With oil prices at all-time highs, the government has chosen to go forward with deregulation in the oil sector and has requested the Oil & Gas Regulatory Authority (Ogra) to figure out the specifics in collaboration with oil refineries and marketing firms.
Dawn was told by a high-ranking government official that to increase competition and efficiency, the government has requested Ogra to work out the details of a plan to deregulate the oil industry.
Thirteen percent of the country’s energy needs are met by oil. Not a single refinery has been built in over ten years, even though there is a profitable market there. In a similar vein, refineries that already exist have not been kept up to date with the most recent innovations in the industry.
Despite more than half of its supply being based on well-documented domestic production, the government and the regulator have been fighting to maintain competition and efficiency in the much smaller section of the petroleum sector—liquefied petroleum gas (LPG)—for the past two decades.
Ogra “gave orders to the Chief Secretaries and district authorities to ensure that LPG is supplied at prices declared by Ogra on September 1,” a statement said on Monday. The pricing for producers is Rs 2,013 per 11.8 kg cylinder, while the prices for consumers are Rs2,496.
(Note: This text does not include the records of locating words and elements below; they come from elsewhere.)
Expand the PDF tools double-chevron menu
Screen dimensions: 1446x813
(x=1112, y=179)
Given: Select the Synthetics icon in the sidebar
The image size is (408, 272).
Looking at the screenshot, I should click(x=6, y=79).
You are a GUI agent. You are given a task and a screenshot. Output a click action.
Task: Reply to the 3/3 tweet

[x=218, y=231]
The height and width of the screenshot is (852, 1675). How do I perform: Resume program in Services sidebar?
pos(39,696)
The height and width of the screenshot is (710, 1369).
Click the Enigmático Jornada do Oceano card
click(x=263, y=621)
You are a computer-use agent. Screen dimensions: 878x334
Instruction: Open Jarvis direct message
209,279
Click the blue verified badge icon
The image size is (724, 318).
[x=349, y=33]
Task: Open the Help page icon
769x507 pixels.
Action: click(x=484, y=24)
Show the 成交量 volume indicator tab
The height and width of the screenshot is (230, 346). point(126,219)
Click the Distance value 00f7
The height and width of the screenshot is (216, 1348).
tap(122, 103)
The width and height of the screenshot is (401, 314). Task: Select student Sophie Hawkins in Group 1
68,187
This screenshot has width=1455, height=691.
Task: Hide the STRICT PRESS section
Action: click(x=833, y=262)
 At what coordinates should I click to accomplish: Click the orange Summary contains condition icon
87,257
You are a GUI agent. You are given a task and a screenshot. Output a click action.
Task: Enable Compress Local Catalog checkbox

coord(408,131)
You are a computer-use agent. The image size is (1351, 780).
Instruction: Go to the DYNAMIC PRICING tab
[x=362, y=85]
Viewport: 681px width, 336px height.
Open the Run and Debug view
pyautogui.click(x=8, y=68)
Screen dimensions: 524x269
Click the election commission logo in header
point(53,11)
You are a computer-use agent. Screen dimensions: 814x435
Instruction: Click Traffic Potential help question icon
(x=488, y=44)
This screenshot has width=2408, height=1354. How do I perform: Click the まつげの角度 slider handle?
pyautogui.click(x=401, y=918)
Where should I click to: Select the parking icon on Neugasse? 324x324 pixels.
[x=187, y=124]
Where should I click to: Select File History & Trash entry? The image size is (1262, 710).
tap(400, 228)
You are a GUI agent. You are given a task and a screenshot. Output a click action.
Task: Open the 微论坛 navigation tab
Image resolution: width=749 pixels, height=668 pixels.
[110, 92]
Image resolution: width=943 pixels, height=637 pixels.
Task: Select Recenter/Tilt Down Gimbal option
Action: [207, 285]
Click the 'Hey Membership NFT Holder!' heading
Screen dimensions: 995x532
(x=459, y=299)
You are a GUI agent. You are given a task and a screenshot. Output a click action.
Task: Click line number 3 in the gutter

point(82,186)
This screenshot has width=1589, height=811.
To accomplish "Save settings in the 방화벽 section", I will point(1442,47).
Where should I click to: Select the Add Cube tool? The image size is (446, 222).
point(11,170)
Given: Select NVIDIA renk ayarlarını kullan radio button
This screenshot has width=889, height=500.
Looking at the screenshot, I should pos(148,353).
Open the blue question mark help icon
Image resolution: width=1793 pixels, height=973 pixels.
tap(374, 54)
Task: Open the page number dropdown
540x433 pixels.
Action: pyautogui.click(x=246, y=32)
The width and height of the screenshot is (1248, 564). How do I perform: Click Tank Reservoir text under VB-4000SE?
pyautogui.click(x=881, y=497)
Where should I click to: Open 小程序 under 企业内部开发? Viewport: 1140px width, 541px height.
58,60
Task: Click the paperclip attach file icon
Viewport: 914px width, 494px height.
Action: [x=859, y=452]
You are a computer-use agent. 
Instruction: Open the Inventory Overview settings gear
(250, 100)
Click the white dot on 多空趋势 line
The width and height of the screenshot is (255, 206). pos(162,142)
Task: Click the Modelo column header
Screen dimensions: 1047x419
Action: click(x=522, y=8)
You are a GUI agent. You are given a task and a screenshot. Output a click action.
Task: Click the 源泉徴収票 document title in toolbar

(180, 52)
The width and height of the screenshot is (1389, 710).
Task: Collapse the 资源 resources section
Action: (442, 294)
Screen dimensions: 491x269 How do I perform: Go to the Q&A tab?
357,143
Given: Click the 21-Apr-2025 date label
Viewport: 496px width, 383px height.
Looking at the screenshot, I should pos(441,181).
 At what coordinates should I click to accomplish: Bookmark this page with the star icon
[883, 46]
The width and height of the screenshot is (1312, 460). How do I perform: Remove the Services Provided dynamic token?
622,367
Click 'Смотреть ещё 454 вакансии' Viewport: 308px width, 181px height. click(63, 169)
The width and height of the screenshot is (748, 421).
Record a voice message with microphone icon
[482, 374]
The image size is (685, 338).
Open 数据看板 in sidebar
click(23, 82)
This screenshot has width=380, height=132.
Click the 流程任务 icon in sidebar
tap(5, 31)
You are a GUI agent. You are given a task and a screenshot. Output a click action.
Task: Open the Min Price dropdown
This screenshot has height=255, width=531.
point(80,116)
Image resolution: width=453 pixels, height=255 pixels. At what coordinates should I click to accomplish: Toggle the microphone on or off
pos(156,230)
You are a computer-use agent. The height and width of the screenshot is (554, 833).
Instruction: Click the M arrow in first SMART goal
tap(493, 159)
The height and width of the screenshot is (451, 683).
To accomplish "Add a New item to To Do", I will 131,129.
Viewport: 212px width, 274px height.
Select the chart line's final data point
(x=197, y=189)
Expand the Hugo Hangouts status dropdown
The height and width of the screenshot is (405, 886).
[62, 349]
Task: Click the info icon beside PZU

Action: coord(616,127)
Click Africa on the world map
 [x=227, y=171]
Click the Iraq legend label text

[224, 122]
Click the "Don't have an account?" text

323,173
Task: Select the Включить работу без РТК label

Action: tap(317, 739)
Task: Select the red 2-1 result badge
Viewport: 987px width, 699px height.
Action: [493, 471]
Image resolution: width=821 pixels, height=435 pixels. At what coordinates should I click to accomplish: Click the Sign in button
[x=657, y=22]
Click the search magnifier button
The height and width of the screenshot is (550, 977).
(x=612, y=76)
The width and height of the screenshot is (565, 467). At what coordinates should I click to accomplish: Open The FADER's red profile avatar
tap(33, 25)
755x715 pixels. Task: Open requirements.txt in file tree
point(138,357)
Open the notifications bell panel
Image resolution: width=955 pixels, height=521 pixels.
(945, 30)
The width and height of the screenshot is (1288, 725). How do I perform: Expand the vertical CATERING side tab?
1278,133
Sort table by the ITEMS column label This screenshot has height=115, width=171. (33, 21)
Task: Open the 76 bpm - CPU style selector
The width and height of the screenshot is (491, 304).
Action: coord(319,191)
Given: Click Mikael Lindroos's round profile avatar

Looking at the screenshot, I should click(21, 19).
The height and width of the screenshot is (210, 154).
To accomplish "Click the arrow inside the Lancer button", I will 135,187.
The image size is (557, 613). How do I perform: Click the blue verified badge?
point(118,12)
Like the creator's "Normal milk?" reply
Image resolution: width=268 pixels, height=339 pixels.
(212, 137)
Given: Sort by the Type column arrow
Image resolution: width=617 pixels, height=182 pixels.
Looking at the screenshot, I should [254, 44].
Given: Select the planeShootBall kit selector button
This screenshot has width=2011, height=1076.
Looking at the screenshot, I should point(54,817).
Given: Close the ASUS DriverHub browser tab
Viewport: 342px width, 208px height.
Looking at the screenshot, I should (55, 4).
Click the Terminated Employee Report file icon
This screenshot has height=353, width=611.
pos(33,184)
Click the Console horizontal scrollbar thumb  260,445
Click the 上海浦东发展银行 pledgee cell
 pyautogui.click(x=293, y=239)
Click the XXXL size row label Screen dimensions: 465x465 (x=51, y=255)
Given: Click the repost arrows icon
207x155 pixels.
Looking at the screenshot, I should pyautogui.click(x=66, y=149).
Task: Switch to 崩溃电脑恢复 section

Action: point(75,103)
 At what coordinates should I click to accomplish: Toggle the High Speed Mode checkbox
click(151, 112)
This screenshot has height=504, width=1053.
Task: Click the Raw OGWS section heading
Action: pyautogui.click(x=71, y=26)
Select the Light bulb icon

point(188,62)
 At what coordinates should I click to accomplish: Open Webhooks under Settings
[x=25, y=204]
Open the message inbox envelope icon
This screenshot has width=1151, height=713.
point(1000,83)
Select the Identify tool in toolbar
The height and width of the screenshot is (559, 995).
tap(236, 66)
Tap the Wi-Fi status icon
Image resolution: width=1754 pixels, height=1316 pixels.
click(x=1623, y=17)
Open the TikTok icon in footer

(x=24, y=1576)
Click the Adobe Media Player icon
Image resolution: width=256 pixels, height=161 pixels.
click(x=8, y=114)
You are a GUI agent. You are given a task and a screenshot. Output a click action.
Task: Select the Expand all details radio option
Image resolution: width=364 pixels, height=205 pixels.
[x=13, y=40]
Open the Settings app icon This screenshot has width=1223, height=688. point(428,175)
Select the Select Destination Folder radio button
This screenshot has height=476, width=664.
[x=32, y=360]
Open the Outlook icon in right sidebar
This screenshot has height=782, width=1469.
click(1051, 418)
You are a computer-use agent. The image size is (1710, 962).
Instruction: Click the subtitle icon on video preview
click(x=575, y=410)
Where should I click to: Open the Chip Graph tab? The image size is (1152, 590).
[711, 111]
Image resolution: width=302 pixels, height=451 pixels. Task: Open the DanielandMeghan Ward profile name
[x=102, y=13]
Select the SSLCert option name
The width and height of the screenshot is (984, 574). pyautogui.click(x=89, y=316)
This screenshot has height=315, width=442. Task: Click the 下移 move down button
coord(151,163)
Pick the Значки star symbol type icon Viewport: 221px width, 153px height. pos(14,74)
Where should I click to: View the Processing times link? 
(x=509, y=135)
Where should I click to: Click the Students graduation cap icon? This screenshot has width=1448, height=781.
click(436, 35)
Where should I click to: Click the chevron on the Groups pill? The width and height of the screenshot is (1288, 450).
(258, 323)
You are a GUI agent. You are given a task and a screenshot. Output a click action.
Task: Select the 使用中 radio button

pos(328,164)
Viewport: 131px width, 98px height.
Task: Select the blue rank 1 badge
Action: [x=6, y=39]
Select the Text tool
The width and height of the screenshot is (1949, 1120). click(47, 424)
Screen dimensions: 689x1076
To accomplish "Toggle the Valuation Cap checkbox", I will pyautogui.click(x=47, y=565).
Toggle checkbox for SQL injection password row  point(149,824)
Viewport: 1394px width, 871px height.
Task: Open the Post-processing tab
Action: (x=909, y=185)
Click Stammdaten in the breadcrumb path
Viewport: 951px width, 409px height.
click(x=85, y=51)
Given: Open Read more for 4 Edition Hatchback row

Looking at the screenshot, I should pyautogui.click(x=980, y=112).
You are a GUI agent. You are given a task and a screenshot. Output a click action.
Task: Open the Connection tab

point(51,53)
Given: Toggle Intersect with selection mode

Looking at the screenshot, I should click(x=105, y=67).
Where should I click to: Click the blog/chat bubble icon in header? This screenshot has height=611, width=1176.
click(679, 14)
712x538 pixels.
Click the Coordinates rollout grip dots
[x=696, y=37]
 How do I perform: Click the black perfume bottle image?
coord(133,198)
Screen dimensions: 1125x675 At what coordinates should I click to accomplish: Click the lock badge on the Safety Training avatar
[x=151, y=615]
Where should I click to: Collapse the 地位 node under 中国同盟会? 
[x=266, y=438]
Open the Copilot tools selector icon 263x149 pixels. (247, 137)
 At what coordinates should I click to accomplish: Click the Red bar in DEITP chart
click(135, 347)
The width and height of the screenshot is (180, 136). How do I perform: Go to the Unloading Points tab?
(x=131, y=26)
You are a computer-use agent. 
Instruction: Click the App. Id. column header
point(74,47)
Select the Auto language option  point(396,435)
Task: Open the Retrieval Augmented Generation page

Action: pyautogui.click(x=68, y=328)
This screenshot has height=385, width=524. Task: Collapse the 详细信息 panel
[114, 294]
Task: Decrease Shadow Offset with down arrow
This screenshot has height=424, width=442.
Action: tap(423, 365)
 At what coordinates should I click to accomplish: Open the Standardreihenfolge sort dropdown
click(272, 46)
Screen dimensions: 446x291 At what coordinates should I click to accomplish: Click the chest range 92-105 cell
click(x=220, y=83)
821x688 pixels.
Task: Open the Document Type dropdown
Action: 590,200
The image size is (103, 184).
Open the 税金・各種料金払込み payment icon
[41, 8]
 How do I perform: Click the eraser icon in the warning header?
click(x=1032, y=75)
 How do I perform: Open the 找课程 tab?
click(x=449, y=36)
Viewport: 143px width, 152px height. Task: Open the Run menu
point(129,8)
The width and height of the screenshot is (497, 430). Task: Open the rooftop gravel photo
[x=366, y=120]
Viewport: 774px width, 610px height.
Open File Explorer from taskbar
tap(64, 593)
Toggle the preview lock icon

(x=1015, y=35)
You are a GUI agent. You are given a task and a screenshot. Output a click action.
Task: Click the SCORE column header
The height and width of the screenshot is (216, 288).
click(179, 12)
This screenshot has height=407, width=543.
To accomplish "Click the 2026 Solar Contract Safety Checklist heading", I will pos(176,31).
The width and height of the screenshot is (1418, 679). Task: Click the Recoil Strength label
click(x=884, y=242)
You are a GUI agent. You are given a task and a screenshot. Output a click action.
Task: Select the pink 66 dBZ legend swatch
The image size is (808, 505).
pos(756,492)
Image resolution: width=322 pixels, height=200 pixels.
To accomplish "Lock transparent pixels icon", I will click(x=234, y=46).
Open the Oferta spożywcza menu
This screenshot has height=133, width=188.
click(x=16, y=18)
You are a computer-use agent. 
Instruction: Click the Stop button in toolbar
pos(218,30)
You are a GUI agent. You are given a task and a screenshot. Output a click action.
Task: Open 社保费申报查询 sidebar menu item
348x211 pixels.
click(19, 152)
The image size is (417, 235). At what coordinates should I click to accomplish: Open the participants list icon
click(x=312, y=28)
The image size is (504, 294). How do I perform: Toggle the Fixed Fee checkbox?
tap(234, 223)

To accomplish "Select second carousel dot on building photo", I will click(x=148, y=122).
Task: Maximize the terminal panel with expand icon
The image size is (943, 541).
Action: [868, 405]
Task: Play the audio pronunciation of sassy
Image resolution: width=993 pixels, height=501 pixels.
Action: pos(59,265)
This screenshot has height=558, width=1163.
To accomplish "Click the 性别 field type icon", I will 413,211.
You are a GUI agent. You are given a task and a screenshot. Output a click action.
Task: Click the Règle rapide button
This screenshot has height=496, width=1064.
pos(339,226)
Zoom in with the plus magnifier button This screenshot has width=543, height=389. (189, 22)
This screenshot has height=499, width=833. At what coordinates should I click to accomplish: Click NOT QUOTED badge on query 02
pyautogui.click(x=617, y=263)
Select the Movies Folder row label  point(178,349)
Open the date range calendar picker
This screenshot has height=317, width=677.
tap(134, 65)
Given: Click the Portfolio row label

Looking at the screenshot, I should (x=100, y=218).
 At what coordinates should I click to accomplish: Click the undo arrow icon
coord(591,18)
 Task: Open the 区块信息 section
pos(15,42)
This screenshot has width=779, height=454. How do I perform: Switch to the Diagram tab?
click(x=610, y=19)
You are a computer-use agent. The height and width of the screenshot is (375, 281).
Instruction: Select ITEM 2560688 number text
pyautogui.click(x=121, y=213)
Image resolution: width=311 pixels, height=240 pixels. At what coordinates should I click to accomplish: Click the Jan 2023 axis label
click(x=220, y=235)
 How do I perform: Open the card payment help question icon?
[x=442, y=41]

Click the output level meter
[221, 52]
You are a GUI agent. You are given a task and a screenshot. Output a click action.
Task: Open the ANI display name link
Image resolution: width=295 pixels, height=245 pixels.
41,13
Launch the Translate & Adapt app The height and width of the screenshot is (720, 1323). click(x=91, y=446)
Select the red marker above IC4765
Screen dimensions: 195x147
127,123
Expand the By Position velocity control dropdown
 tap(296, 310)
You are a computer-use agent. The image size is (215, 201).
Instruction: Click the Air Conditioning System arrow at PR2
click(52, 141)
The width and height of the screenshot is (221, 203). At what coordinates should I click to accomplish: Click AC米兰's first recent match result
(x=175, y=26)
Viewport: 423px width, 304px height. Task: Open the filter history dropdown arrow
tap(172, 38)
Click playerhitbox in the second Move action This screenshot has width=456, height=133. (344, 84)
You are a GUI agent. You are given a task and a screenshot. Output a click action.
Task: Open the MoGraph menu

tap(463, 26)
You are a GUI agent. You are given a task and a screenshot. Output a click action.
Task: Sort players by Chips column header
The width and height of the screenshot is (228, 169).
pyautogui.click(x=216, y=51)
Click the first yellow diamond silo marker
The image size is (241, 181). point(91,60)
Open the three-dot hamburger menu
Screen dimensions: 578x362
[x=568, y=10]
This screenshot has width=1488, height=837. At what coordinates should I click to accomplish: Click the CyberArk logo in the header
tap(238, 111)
In contrast, the market price of the product varied from Rs2,700 to Rs3,000 per cylinder, and it is steadily increasing due to the increased demand caused by donors for flood victims and the normal winter necessities.
LPG plants and distributors were also “directed to display the LPG selling price on gate/passes and receipts for convenience of the general public,” Ogra said, citing the LPG Production and Distribution Rules 2001, the Petroleum Products (Petroleum Levy) Ordinance 1961, and other applicable laws.
According to a government official, after the liberalization of gasoline prices, Ogra will be free to issue such letters with little fear of retaliation.
On September 7, the regulator convened a meeting of all the refineries, marketing businesses, and marketing associations, including the now-defunct Oil Companies Advisory Council (OCAC) and its lesser counterpart, the Oil Marketing Association of Pakistan (OMAP).
Officials added that all relevant parties had been called to present on the topic of “Deregulation of the Oil Sector,” which would include the refining and marketing industries.
They claimed that allowing private corporations to set oil prices and distribute them at retail would be the result of deregulation.
Instead of attempting to get distribution profits from the government, these businesses would be free to establish pricing based on market forces alone.
Experts in the retail oil marketing industry believe that deregulation would result in the elimination of the standardized ex-depot price established by the government across the country via the inland freight equalization margin.
In cities with a refining base, such as Karachi, Multan, and Rawalpindi, retail costs may decrease by Rs2–3 per liter, while prices in rural and far-flung places may increase by Rs6–8 per liter.
Even though the government and the regulator are working hard to protect urban consumers through surveillance and monitoring, their reach and effectiveness are limited by experience.
As a result, rural consumers will be largely at the mercy of retailers who begin suffering in the form of black-marketing ahead of increasing price trends and widespread adulteration.
Mahnur is MS(development Studies)Student at NUST University, completed BS Hons in Eng Literature. Content Writer, Policy analyst, Climate Change specialist, Teacher, HR Recruiter.